Sort by crypted field

Archived from the Xataface Users forum.

inmisia — Mon Sep 28, 2009 12:28 am

Hi Steve,

I need to sort by an encrypted field in the list mode (when click on field name). By default it sorts by encrypted value of field!

I have add this code for decrypt field:

Code: Select all: function cognome__display(&$record) { return $this->gdecrypt($record->Value('cognome')); } function cognome__pushValue(&$record, &$element) { return $this->gcrypt($element->getValue()); } function cognome__pullValue(&$record, &$element) { return $this->gdecrypt($record->Value('cognome')); } function cognome__serialize($value) { if ($_REQUEST['-action']=="edit" || $_REQUEST['-action']=="new") return $value; else return $this->gcrypt($value); }

gcrypt and gdecrypt are my personal methods.

fantomasdm — Mon Sep 28, 2009 9:04 am

From mysql I used AES_ENCRYPT() and AES_DECRYPT() functions for works with encrypted fields.

For example

Code: Select all: select * from anagrafica where AES_DECRYPT(cognome,"key")="rossi"

I using another account but I’m still inmisia!!

inmisia — Wed Sep 30, 2009 1:26 am

I’m using a work round…in file fields.ini I have add this:

Code: Select all: __sql__="select * from anagrafica order by aes_decrypt(cognome,'MySecretKey')"

But don’t like it, becose my secret key is visible and when click on cognome lost order!!

is possible to change __sql__ directive programmatically?

Thanks!

shannah — Wed Sep 30, 2009 11:21 am

Yes.
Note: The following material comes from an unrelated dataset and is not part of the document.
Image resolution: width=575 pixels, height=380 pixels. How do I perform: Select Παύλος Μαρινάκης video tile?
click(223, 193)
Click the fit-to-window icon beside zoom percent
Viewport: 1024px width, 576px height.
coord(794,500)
You can change the sql query programmatically.

Here’s what I recommend you do. Graft the decrypted column onto your table, and make this column unreadable (but sortable).

e.g.

Code: Select all: __sql__ = "select m.*, aes_decrypt(my_col, 'key') as mycol2 from mytable m"
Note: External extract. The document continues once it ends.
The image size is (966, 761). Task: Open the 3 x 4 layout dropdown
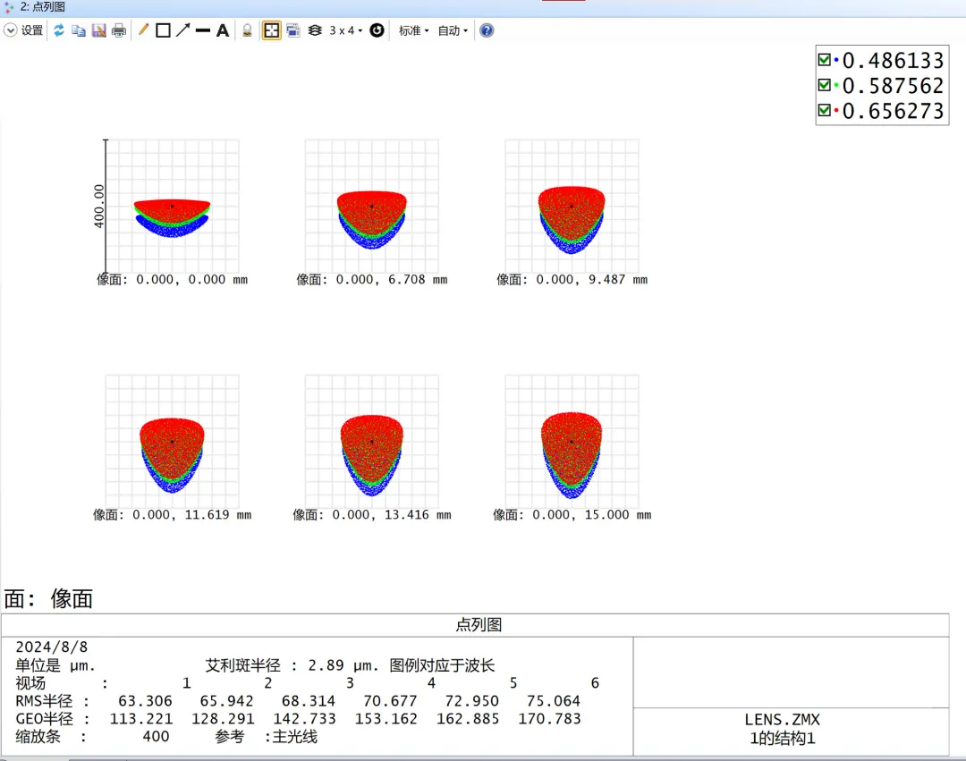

Using the __sql__ delegate method it might look like:

Code: Select all: function __sql__(){ return "select m.*, aes_decrypt(my_col, '".AES_KEY."') as mycol2 from mytable m"; }

This allows you to store your key as a constant somewhere else in your app (say in a config file) and use it here.

Make this column inaccessible to all users. You don’t want people seeing the unencrypted data I presume?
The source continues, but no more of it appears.